また、請求項4に記載の液体注入装置は、請求項3に記載の液体注入装置において、前記細胞と前記液体噴射手段との相対距離を計測する相対距離計測手段を備え、前記タイミング制御手段は、前記相対距離計測手段にて計測された前記相対距離に基づいて、前記照射タイミングを制御することを特徴とする。
この請求項4に記載の発明によれば、細胞と液体噴射手段との相対距離が計測され、この相対距離に基づいてレーザの照射タイミングが決定される。

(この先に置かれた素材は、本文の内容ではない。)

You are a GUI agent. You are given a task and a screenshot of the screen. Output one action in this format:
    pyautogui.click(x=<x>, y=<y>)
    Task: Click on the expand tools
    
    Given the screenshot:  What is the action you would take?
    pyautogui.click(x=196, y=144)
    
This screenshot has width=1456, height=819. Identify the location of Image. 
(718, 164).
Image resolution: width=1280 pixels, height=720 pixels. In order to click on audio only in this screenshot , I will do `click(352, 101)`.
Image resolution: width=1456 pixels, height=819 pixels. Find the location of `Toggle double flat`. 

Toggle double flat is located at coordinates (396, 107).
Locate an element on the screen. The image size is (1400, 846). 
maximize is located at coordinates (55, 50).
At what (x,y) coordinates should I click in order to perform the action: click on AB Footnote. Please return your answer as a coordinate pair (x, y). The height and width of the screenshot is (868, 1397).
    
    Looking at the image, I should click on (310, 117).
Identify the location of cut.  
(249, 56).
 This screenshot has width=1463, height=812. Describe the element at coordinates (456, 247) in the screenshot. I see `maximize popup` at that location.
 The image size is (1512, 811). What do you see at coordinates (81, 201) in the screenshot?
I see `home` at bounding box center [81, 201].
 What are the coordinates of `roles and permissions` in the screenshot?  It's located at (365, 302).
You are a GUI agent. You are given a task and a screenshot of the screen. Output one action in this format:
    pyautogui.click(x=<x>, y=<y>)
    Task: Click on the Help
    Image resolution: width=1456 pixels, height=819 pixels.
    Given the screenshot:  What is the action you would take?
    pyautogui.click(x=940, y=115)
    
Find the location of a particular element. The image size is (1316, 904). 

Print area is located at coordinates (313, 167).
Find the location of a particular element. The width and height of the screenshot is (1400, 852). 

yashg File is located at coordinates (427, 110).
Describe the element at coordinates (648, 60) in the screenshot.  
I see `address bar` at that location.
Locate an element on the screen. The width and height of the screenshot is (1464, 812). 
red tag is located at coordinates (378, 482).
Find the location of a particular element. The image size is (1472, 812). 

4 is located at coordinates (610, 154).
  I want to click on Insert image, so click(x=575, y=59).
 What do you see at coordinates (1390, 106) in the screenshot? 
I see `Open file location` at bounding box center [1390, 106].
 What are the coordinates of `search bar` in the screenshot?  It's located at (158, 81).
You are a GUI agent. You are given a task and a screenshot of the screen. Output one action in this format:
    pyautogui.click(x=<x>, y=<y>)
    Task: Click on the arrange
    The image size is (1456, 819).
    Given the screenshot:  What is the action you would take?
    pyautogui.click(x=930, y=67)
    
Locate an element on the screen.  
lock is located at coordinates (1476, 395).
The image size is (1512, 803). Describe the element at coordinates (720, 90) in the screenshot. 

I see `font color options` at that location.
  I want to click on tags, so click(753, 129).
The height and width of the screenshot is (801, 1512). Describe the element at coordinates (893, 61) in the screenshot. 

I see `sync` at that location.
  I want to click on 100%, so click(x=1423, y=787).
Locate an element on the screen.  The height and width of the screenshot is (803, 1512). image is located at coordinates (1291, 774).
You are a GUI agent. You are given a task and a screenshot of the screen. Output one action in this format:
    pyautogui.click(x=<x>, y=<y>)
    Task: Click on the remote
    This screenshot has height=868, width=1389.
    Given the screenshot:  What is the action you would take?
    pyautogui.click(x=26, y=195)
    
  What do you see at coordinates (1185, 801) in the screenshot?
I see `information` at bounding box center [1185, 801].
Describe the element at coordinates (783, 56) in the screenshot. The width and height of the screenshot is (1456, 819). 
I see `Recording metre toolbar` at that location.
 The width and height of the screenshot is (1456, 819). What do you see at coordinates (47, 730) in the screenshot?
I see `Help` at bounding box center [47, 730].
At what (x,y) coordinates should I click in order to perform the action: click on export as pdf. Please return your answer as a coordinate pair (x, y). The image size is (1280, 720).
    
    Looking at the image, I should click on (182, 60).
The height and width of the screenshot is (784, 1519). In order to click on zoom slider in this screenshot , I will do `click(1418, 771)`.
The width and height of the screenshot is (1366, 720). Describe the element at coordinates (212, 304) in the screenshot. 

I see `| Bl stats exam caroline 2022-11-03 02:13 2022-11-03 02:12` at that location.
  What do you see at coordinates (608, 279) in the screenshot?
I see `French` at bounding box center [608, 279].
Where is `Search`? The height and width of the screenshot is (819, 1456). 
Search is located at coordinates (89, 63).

また、請求項5に記載の液体注入装置は、請求項3に記載の液体注入装置において、前記細胞の位置と前記液体噴射手段にて噴射された前記液体の位置とを検知する液体位置検知手段を備え、前記タイミング制御手段は、前記液体位置検知手段にて計測された前記細胞の位置及び前記液体の位置に基づいて、前記照射タイミングを制御することを特徴とする。
この請求項5に記載の発明によれば、細胞の位置及び液体の位置が検知され、これら両位置に基づいてレーザの照射タイミングが決定される。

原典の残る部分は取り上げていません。